--- Start ---

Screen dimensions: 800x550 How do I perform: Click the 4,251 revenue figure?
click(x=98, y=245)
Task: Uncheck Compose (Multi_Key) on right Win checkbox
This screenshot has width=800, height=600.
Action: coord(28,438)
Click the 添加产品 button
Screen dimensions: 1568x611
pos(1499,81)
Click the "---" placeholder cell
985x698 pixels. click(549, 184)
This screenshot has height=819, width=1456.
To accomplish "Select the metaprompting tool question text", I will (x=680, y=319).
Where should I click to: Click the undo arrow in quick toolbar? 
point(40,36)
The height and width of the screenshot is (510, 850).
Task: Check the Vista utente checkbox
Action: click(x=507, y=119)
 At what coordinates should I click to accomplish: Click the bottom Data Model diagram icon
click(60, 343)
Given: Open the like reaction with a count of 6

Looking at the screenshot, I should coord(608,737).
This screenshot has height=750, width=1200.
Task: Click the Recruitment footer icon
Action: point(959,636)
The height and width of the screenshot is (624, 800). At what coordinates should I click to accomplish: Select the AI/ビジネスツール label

--- End ---

» **Your instructions**:
Present the material above as a Markdown table with two columns, Row and Text. Give each nonblank line its own numbered row, and leave out the blank lines.

» **Reply**:
| Row | Text |
|---|---|
| 1 | Screen dimensions: 800x550 How do I perform: Click the 4,251 revenue figure? |
| 2 | click(x=98, y=245) |
| 3 | Task: Uncheck Compose (Multi_Key) on right Win checkbox |
| 4 | This screenshot has width=800, height=600. |
| 5 | Action: coord(28,438) |
| 6 | Click the 添加产品 button |
| 7 | Screen dimensions: 1568x611 |
| 8 | pos(1499,81) |
| 9 | Click the "---" placeholder cell |
| 10 | 985x698 pixels. click(549, 184) |
| 11 | This screenshot has height=819, width=1456. |
| 12 | To accomplish "Select the metaprompting tool question text", I will (x=680, y=319). |
| 13 | Where should I click to: Click the undo arrow in quick toolbar?  |
| 14 | point(40,36) |
| 15 | The height and width of the screenshot is (510, 850). |
| 16 | Task: Check the Vista utente checkbox |
| 17 | Action: click(x=507, y=119) |
| 18 |  At what coordinates should I click to accomplish: Click the bottom Data Model diagram icon |
| 19 | click(60, 343) |
| 20 | Given: Open the like reaction with a count of 6 |
| 21 | Looking at the screenshot, I should coord(608,737). |
| 22 | This screenshot has height=750, width=1200. |
| 23 | Task: Click the Recruitment footer icon |
| 24 | Action: point(959,636) |
| 25 | The height and width of the screenshot is (624, 800). At what coordinates should I click to accomplish: Select the AI/ビジネスツール label |